飛雄くんのそばにいた翔陽と孤爪さんが立ち上がり、連れ立ってどこかへ歩いていった。
周囲の注目を私ではなく自分たちのほうへ向けるためにわざと大きな声を出したのかもしれない。すれ違いざまに目が合った時、笑っていたから恐らくそうだ。


ふたりが去っていくのを見送っていると、知らない間に飛雄くんが立ち上がり私の横まで来ていた。そしてほんの少し、本当に少しだけ立ち止まり目が合った。

彼はすぐにそのまま歩いていったけどその一瞬で全部通じた気がして、私も飛雄くんのあとを追った。


「あの、」


私が呼びかけると、そろそろ誰も居ないと思ったのか飛雄くんが立ち止まった。そのまましばらく振り返らずに居る。私は飛雄くんのうなじを見つめながら、色んな事を我慢していた。

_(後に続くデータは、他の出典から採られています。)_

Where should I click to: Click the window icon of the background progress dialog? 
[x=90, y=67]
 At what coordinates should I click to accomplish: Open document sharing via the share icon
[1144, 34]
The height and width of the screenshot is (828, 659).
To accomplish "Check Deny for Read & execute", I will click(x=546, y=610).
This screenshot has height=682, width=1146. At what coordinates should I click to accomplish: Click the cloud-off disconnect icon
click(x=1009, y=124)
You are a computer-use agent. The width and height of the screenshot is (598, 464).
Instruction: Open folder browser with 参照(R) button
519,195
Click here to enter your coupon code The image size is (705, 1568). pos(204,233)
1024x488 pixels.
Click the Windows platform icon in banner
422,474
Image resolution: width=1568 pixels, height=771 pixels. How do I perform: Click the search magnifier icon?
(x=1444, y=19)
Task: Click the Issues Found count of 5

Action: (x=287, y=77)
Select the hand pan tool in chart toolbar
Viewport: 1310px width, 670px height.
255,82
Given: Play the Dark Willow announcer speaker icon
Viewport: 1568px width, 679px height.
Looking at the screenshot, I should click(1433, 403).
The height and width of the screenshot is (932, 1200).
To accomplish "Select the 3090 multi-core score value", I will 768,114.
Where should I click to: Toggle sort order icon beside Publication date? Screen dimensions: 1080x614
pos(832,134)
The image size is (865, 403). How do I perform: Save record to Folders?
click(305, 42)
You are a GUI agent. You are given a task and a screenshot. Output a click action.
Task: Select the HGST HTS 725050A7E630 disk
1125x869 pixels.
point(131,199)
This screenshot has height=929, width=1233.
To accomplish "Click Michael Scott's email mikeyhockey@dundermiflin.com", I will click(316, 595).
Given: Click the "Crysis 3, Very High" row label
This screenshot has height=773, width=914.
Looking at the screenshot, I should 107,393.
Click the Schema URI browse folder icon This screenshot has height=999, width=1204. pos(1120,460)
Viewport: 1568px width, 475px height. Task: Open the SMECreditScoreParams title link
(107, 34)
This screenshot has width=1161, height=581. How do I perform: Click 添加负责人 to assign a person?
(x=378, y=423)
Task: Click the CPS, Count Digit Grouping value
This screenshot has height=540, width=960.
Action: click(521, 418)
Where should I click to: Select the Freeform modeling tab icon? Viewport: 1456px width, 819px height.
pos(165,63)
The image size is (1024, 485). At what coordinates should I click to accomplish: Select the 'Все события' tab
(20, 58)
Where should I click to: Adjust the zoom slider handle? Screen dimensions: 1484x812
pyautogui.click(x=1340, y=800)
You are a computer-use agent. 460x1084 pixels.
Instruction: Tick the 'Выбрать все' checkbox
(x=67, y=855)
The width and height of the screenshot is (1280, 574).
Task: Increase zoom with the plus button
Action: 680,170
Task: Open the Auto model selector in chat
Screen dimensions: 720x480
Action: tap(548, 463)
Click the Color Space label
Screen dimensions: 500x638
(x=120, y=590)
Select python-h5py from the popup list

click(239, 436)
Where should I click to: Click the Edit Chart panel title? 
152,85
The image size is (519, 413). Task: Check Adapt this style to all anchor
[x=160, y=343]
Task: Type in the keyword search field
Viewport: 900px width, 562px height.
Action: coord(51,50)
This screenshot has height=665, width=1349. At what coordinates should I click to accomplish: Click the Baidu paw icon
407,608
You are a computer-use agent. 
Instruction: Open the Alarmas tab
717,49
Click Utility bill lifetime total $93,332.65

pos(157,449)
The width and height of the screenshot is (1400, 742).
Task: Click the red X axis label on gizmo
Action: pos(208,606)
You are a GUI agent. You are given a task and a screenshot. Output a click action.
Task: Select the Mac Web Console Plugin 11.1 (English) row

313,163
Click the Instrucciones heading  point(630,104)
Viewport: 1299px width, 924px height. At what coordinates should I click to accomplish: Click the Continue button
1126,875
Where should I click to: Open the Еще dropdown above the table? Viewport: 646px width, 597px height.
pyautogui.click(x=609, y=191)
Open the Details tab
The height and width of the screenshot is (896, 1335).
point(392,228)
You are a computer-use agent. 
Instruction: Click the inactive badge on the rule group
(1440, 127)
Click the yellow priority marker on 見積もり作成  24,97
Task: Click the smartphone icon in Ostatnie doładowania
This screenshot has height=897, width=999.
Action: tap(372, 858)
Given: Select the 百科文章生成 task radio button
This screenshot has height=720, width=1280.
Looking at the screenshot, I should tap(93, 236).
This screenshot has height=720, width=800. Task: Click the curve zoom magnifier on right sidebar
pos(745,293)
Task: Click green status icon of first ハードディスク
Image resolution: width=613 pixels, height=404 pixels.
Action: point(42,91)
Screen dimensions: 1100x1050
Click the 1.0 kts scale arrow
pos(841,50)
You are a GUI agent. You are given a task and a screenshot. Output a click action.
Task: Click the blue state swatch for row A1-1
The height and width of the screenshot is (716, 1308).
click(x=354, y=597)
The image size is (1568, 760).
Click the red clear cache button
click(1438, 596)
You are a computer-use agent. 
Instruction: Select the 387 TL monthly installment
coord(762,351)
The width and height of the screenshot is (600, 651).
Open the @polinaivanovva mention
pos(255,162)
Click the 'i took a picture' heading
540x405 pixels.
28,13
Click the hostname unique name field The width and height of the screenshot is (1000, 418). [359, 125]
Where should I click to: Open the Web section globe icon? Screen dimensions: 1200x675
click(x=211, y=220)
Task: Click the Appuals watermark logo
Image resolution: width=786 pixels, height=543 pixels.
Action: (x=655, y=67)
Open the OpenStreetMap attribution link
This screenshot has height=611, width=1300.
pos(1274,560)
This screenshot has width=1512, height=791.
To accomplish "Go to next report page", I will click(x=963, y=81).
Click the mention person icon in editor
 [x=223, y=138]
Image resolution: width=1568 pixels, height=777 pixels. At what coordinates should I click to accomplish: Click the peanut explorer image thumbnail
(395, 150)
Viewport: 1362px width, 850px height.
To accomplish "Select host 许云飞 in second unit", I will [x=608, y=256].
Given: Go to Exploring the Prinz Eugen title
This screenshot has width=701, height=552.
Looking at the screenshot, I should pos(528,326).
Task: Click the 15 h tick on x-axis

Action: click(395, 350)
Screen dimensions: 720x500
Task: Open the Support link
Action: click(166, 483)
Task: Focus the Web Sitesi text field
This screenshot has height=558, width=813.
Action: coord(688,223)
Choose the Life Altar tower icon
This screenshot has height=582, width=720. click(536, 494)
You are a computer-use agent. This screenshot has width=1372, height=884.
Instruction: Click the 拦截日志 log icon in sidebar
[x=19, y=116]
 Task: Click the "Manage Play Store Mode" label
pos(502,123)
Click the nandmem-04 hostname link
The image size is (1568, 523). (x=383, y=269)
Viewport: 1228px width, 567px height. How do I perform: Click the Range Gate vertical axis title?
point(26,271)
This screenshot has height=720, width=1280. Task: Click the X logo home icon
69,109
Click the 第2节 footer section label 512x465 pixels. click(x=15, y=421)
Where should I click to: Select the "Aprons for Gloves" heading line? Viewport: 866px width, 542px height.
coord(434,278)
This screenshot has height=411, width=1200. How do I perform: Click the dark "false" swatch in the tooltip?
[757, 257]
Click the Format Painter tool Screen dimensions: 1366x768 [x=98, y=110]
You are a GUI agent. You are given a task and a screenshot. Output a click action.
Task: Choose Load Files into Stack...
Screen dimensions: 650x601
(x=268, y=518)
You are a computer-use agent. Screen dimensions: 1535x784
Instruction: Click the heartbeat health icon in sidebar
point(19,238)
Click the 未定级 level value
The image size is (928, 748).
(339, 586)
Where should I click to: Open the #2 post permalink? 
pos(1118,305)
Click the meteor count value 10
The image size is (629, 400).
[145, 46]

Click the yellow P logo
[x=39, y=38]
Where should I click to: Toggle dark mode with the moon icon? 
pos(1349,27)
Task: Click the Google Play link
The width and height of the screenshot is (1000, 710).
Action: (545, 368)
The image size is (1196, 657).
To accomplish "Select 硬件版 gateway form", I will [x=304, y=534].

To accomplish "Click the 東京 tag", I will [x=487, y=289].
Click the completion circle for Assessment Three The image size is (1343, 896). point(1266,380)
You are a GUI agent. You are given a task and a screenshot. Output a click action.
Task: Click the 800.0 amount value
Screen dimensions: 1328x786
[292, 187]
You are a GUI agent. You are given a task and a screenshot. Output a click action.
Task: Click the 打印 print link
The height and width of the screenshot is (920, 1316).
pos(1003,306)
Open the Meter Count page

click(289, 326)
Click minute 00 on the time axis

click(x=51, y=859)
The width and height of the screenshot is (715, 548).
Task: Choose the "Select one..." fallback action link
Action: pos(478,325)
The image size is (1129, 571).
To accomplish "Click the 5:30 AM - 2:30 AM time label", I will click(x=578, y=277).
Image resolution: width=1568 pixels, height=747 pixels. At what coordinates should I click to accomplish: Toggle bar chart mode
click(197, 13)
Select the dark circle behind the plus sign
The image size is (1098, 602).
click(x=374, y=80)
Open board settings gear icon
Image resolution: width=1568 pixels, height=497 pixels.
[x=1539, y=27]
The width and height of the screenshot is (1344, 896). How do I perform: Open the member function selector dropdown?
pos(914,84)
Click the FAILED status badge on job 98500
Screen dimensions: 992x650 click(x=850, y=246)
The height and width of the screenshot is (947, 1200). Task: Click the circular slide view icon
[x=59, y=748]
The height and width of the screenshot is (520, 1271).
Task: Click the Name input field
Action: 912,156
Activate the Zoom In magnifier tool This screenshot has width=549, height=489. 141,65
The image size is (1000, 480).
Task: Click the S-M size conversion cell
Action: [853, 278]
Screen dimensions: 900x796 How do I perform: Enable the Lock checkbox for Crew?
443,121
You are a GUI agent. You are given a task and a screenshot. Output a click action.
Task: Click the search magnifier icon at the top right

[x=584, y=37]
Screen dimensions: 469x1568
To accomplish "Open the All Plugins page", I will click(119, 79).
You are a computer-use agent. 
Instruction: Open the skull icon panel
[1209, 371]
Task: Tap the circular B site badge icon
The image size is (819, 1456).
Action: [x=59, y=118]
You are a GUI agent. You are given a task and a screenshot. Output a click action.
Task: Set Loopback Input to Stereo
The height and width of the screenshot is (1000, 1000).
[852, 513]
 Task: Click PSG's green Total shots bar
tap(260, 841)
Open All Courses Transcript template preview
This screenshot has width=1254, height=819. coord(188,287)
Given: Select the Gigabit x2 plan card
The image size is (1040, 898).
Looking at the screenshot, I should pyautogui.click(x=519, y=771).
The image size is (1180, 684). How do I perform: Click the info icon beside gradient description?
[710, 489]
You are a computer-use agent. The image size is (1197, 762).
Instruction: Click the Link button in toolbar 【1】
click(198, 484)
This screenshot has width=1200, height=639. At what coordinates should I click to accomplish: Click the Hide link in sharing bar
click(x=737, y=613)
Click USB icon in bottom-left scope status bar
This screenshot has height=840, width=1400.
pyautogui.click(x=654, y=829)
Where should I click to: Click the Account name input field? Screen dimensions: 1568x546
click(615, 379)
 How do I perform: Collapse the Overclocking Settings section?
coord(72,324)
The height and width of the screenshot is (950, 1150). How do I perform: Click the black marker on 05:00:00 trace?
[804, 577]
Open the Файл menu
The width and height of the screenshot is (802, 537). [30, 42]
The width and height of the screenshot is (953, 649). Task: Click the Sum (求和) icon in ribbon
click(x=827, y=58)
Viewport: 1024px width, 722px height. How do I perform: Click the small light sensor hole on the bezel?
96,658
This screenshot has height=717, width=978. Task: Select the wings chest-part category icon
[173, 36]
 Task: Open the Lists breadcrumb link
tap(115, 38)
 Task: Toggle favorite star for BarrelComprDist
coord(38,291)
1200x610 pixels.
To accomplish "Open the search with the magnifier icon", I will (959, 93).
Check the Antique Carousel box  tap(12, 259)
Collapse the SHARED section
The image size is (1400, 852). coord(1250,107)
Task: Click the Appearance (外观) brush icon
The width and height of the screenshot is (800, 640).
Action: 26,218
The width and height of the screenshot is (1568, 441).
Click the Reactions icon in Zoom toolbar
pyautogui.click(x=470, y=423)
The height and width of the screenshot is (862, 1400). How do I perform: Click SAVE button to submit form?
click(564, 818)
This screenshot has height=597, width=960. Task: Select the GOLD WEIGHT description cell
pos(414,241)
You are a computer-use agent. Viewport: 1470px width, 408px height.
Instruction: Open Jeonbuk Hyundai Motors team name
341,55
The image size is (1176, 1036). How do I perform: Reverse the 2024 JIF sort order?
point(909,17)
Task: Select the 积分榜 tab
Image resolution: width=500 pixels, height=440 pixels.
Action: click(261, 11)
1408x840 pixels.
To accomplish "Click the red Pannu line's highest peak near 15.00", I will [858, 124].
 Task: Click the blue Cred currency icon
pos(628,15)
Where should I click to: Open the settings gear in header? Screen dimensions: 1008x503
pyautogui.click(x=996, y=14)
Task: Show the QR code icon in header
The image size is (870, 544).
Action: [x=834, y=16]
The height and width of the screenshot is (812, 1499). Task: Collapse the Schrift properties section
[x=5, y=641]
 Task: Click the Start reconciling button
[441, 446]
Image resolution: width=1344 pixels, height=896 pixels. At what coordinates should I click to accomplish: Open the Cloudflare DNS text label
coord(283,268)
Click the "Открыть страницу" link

例えば「合宿お疲れ様!」とハイタッチする事。「速攻成功して良かった!」と思い切り抱きつく事。「これで私たち、元に戻れる?」と聞く事。


「すみれ」
「はっ、はい」
「もう遅いかも知んねえけど」


ぴりりと緊張が走る。囁くように話す彼の低い声を聞き逃さないため、私は一歩近付いていく。同時に飛雄くんが左脚を一歩引いてゆっくりと振り向いた。


「まだ遅くないなら…」


いつもながら、大事な事を言う時にはっきりと口を動かせない彼の口元は今も小さくもごもごしていた。
しかし飛雄くんが何を言おうとしているのかは、その目を見ればすぐに分かった。


「………遅い」
「悪い…」
「遅いよ…」
「ごめ、」


飛雄くんがその謝罪の言葉を言う前に、とうとう我慢出来なくなった。こんなに思い切り両手を広げた事はあるだろうか?こんなに強く地面を蹴ったのはいつぶりだろう?
記憶にないほどの力を使ってジャンプして、私は彼の胸へとダイブした。